A Samuel story that has pseudo-Wittgensteinian emanations. (See, I could be a Supreme Court Judge.)

Samuel has come home from school the last several weeks with various songs, memorized tidbits, and the usual encumbrances of starting school. But one that is most precious to a hoping father's heart follows. He has a couple of Bible verses under his belt, "Thy word is a lamp unto my feet and a light unto my path." And perhaps more significantly, "I will hide thy word in my heart so that I may not sin against God." We hear these on a fairly frequent basis throughout the day, and I am caused to think of the distortion of Wittgenstein that has become PoMo de rigeur--that is , "Words make reality."

I have not read enough Wittgenstein to be able to verify or deny this formulation of his thought; however, it is a chief principle of the relativists and other situationalists who would have us believe that there are no absolutes. However, what I do think and believe is that those things that enter our language and our heads early and frequently do shape our world view. I am in favor of memorization of texts of all sorts, and of Bible texts in particular, because they impart to the recipient a "storehouse of hope." When these enter your life early, you are in a constant state of awareness of Someone called God, and of His Son Jesus. Now, there are many ways of making these Persons real, but none as salutary as memorization of His Holy Word.

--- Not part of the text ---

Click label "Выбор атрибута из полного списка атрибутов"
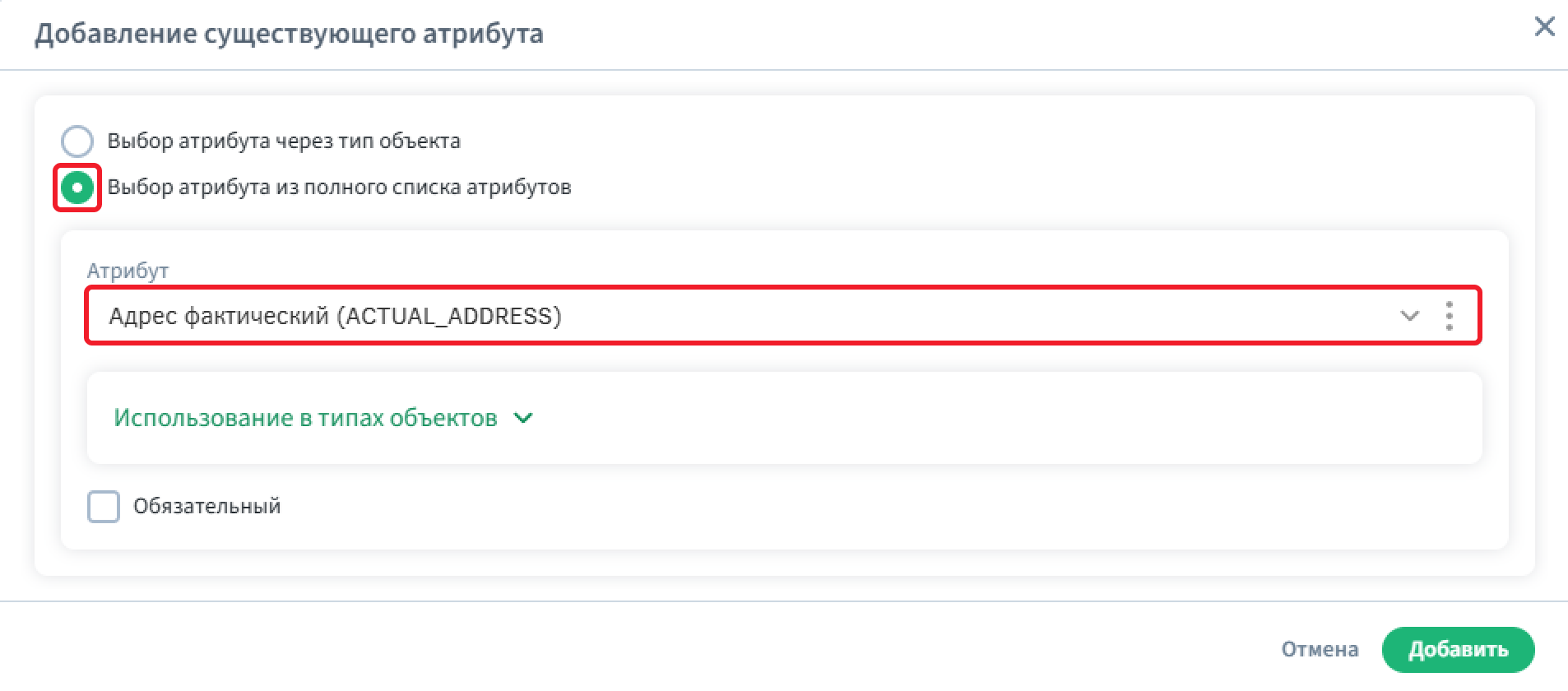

So, if we look at Wittgenstein and derive from his work that words can shape our perception of reality (a truth no one can really deny given our experience with the propaganda of the media), what better words to shape our perception than those that lead us to Reality? I am delighted to hear from my young Son's mouth these most fragrant words of scripture. There is no music more compelling, no sound more desirable. Every day I must thank God for the gift given in these words.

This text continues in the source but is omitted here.